In the case of the checkered display, the number of lines in the vertical direction within the display areas for displaying the left-right images can be input by the numeric keypad 22. Thereby, minute areas can be designated to compare the left-right images.

(6) To Select Display or Non-Display of Boundary Lines when the Checkered Display is Performed

It is possible to select whether the boundary lines are to be displayed or not to be displayed by the mouse 23 when the checkered display is performed.

(7) To Select the Color of the Boundary Lines of the Checkered Display

It is possible to select the color of the boundary lines to be displayed by the mouse 23 when the checkered display is performed.

(8) To Select the Thickness of the Boundary Lines of the Checkered Display

It is possible to select the thickness of the boundary lines to be displayed by the mouse 23 when the checkered display is performed.

(9) To Key in the Thickness of the Boundary Lines of the Checkered Display

The thickness of the boundary lines to be displayed when the checkered display is performed can be input by the numeric keypad 22. Thereby, fine lines or thick lines can be displayed as the boundary lines.

(10) To Replace the Locations of the Left-Right Images of the Checkered Display

It is possible to replace and display the left-right images displayed side by side by the controller 21.

(11) To Shift the Left Image Signal of the Checkered Display into the Reference Signal

The left images displayed in the display unit 19 can be replaced with the reference image by the mouse 23.

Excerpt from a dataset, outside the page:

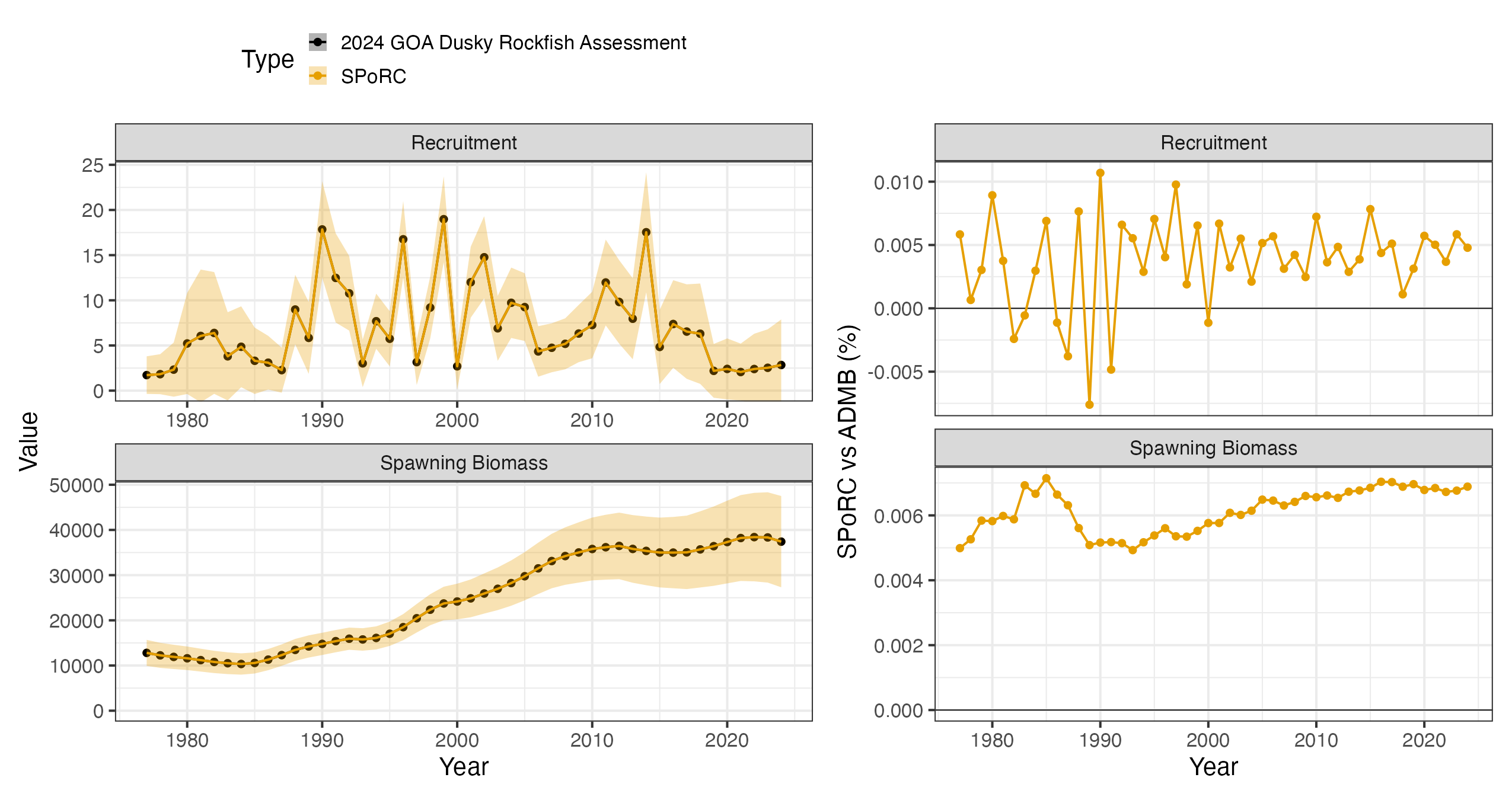
Task: Click the 2020 tick label under left Spawning Biomass
Action: (727, 740)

(12) To Shift the Right Image Signal of the Checkered Display into the Reference Signal

The right image displayed in the display unit 19 can be replaced with the reference image by the mouse 23.

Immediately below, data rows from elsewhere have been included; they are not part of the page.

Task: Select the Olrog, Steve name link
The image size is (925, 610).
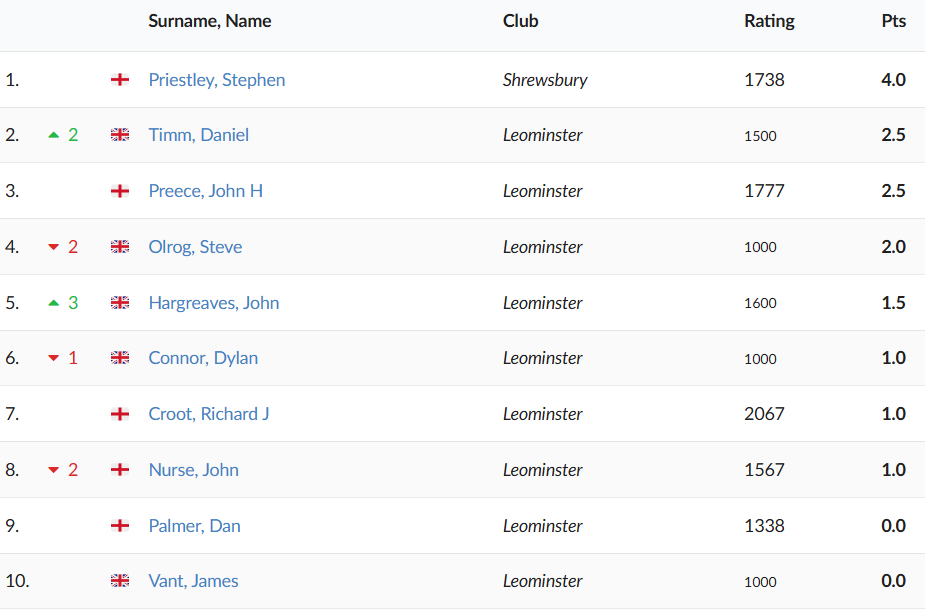Action: [x=195, y=247]
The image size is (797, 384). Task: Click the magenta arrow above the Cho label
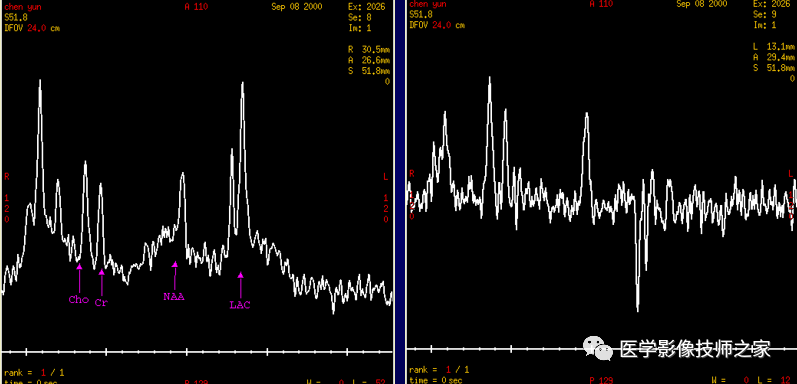tap(79, 277)
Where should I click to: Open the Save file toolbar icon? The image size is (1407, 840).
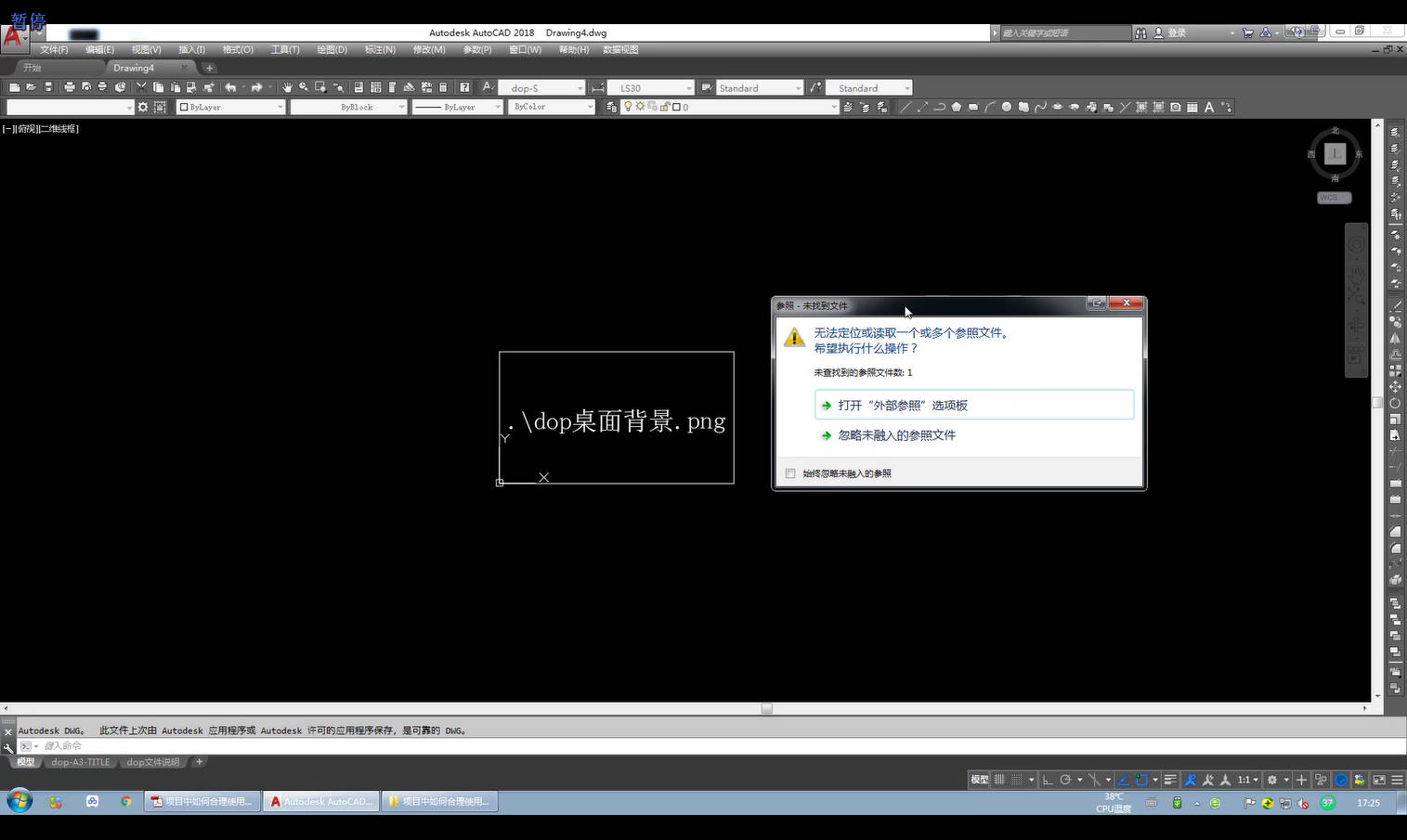[x=47, y=87]
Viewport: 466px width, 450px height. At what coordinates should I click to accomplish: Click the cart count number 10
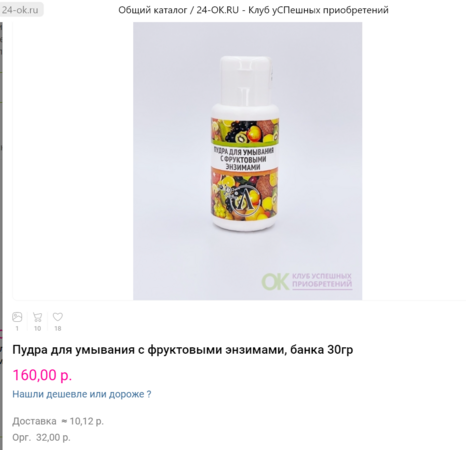click(37, 329)
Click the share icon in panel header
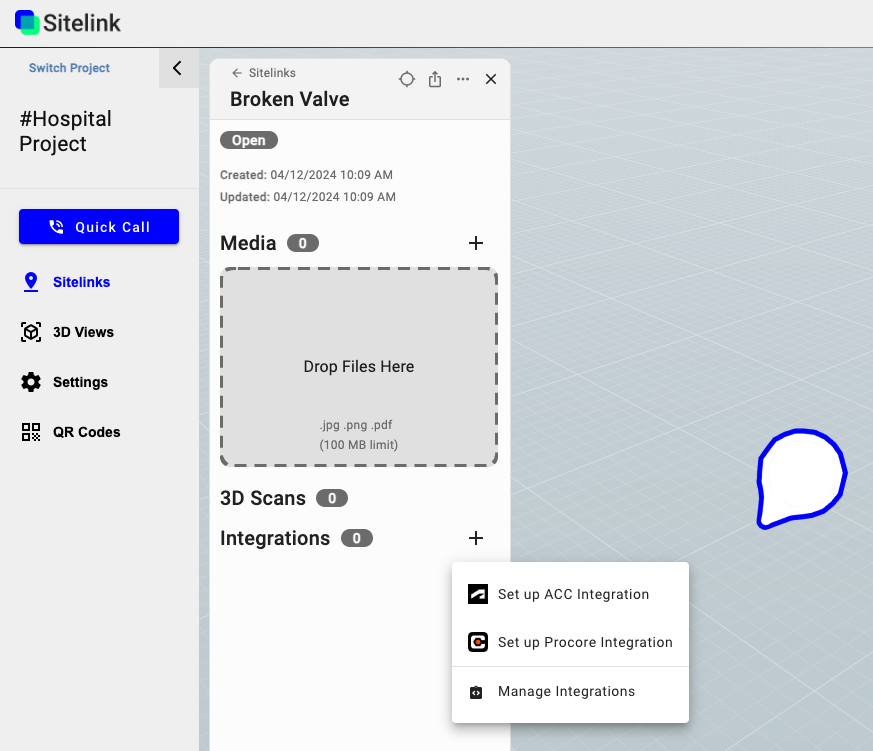This screenshot has height=751, width=873. coord(435,79)
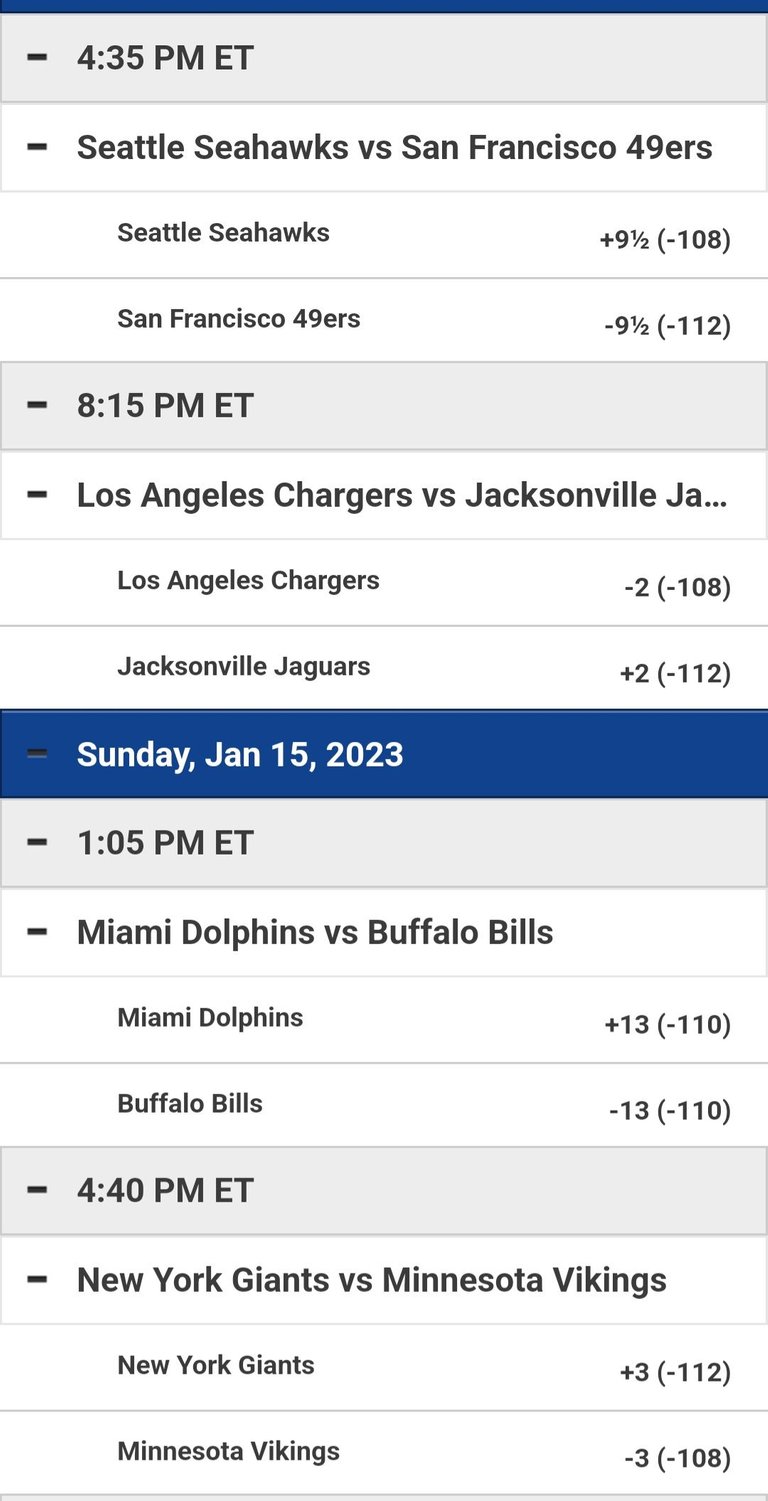Collapse the 4:35 PM ET time section

[37, 57]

(13) To Select the Color of the Reference Image

The color of the reference image displayed in the display unit 19 can be selected by the mouse 23. Thereby, the color of the reference image can be displayed after being changed not only into white or black but also into a variety of colors.

(14) To Select the Level of the Reference Signal

The signal level of the reference image displayed in the display unit 19 can be selected by the mouse 23. Thereby, the reference image can be displayed after the luminance thereof is changed into the luminance determined in advance.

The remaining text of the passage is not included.